Popular Information lists 50 companies that’ve donated more than $23 million to election-denying politicians since Jan. 6, 2021.
Law prof Joyce Vance: An Alabama election surprise gives Democrats reason “to never give up.”

‘Who’s in charge of Chicago’s lakefront?’ A Sun-Times editorial says the Bears’ attempt “to set a sweeping agenda for the future of one of the world’s most iconic water frontages” exposes big holes in government authority.
In a declaration of confidence in the city’s economy, Chicago Water Taxi is going back to seven-day-a-week service for the first time since the pandemic shut things down.

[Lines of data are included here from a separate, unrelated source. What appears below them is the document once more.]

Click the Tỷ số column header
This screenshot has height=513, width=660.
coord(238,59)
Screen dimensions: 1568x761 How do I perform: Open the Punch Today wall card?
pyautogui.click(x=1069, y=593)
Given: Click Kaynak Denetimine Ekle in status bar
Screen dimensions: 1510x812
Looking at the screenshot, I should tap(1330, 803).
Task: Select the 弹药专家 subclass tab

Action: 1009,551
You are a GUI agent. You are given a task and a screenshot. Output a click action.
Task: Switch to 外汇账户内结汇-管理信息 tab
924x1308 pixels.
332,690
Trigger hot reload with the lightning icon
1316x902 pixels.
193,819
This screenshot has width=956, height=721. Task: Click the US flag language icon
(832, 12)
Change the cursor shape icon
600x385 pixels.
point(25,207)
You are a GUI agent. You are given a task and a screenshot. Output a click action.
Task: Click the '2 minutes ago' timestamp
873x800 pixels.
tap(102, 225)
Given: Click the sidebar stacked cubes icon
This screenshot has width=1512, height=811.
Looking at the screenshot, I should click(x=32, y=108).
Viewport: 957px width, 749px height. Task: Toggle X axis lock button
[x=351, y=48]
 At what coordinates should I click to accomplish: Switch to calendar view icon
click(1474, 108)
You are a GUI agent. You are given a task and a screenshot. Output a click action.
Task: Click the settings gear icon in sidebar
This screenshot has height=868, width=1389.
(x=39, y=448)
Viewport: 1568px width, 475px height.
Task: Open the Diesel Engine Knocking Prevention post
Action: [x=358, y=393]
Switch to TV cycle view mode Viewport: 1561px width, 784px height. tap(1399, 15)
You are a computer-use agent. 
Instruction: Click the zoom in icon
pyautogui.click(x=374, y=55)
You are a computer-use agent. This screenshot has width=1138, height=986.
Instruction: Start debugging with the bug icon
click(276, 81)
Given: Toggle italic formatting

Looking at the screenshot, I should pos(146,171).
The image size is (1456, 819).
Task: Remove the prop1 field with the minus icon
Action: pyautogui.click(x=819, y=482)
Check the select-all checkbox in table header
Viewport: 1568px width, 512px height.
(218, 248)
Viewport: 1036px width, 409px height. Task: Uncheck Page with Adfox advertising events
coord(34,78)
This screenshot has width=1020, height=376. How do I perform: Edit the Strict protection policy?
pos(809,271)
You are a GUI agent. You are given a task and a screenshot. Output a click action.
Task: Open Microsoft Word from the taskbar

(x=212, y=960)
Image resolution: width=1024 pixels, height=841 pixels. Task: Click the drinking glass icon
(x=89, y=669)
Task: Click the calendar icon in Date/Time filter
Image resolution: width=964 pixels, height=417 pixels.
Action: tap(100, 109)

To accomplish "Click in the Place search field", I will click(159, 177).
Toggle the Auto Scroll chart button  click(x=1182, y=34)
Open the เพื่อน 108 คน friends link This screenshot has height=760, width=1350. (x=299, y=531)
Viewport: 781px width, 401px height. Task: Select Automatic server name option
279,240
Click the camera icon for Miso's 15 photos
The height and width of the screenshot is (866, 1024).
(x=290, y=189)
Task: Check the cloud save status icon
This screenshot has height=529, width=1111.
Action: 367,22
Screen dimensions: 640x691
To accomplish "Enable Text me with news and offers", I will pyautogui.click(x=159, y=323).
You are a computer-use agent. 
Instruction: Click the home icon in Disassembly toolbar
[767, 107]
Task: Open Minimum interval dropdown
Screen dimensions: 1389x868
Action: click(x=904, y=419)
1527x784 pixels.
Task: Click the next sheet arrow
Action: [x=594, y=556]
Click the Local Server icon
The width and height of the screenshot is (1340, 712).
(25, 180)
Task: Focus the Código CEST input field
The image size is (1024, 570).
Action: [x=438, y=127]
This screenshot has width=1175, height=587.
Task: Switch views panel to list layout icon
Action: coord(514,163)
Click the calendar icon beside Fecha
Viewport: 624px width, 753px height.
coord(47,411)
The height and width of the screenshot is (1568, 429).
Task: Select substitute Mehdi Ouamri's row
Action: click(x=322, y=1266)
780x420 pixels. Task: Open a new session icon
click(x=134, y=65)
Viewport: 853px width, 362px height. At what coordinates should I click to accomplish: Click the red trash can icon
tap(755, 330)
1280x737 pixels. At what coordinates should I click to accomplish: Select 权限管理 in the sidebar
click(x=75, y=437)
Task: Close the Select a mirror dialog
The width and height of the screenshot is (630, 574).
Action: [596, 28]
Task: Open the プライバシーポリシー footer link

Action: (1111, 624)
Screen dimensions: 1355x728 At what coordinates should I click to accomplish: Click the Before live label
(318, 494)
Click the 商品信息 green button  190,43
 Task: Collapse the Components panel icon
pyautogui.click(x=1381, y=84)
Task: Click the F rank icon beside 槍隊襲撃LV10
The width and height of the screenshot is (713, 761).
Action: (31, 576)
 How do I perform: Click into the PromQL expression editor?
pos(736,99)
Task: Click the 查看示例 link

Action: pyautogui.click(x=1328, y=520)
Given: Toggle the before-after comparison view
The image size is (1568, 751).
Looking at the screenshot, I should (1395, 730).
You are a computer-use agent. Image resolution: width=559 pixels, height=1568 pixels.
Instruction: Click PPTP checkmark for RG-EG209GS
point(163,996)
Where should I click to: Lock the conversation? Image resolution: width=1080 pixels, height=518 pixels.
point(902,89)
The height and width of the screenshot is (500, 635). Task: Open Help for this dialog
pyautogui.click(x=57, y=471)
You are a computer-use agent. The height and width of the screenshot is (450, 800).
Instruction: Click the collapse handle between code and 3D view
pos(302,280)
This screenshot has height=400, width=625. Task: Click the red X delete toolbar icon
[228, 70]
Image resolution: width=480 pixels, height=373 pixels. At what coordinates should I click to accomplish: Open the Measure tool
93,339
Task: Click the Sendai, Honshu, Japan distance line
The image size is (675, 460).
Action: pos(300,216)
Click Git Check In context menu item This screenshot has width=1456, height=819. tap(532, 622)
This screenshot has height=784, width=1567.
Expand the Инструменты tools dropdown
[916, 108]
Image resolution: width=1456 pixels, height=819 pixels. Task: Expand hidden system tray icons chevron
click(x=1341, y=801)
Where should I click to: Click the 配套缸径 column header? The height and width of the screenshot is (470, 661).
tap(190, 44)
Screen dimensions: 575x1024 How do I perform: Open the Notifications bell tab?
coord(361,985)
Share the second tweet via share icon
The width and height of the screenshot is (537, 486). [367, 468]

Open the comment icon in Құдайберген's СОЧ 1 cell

‘We’ve made frustratingly little progress in figuring out how to do better.’ Columnist Matthew Ygelsias shares 17 thoughts four years after COVID.
Cartoon columnist Jen Sorensen: “Hard choices that were made to prevent even more death and suffering are now, ludicrously, seen as mistakes.” (Illustration: Opening to a longer cartoon at Sorensen’s blog.)
Chicago Public Square, March 30, 2020: “Ignoring social distancing advice, a Washington State choir held a rehearsal. Now dozens of its members have COVID-19 and at least two have died.”

‘Pants on fire!’ PolitFact’s Truth-O-Meter debunks false claims about the Baltimore bridge collapse.
NewsGuard: Russia, China and Iran are spinning news of a terror attack at a Moscow concert venue to spread disinformation about the West.
Wired: The White House has put new guardrails around U.S. government use of artificial intelligence.
Also from Wired: Coordinates collected by a controversial data broker reveal sensitive information about visitors to an island once owned by now-dead sex offender Jeffrey Epstein.

Eclipse emergency! Anticipating trouble as hundreds of thousands flock to see the April 8 total solar eclipse, Indiana’s governor has declared “a statewide disaster emergency.”